HariKrishna-Vydana commented 7 years ago

Thank you, i was using the older version of keras @patyork

besanson commented 7 years ago

Hi, thanks @patyork . Just to understand. You are putting text in images. And using some of these to train and others to validate? but you are using full words to train and not characters. Pycairo is a complicated library to install :)

anuj-rathore commented 7 years ago

I am trying to use keras ctc in Bidirectional LSTM i.e. https://github.com/lvapeab/ABiViRNet Network is as: https://pastebin.com/9QXbJSwE

Since loss function in keras uses 2 arguements, ctc_batch_cost uses 4. Can somebody tell me how to process it?

selcouthlyBlue commented 6 years ago

Apparently, there is a ctc_loss implementation in Keras.

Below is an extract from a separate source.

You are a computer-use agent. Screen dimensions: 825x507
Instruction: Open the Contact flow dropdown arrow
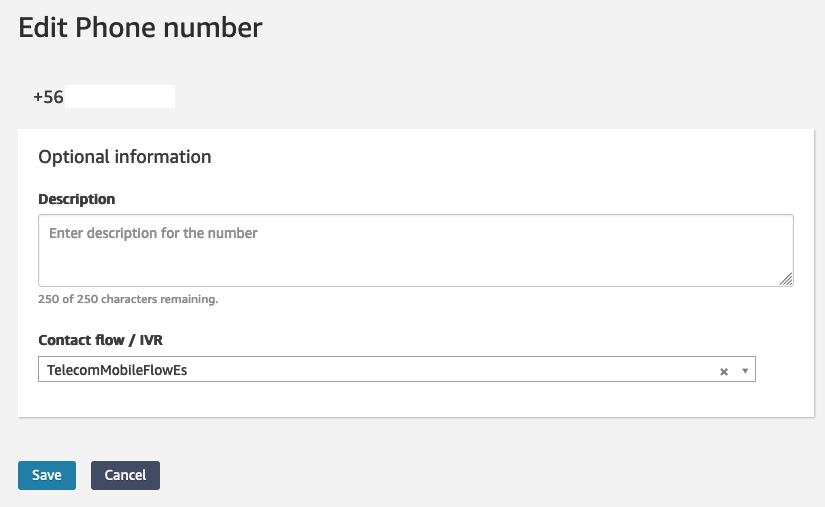click(745, 371)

There's an open issue on Keras' ctc_batch_cost in the tensorflow_backend.

hypernote commented 6 years ago

Hello... We already have some sample of CTC at keras repository?

selcouthlyBlue commented 6 years ago

You mean this one? If so, yeah I know there is already a sample. It's just when I search for "Keras CTC" in google, this issue comes up and I just thought it would be nice to let people know that such an implementation already exists.

hypernote commented 6 years ago

Great

rasto2211 commented 6 years ago

Is it ok to use ctc_batch_cost as keras loss function and pass it to model.compile? All the losses that are implemented in: https://github.com/keras-team/keras/blob/master/keras/losses.py take only one sample. Is it efficient?

Is there any plan to integrate WarpCTC to Keras?

saisumanth007 commented 6 years ago

Could you please tell what input_length and label_length specify? As per the documentation it seems label_length contains the lengths of ground truth strings (in case of OCR). But I'm not sure what input_length means.

aayushee commented 6 years ago

I think input_length refers to your sequence length and label_length refers to the ground truth label length.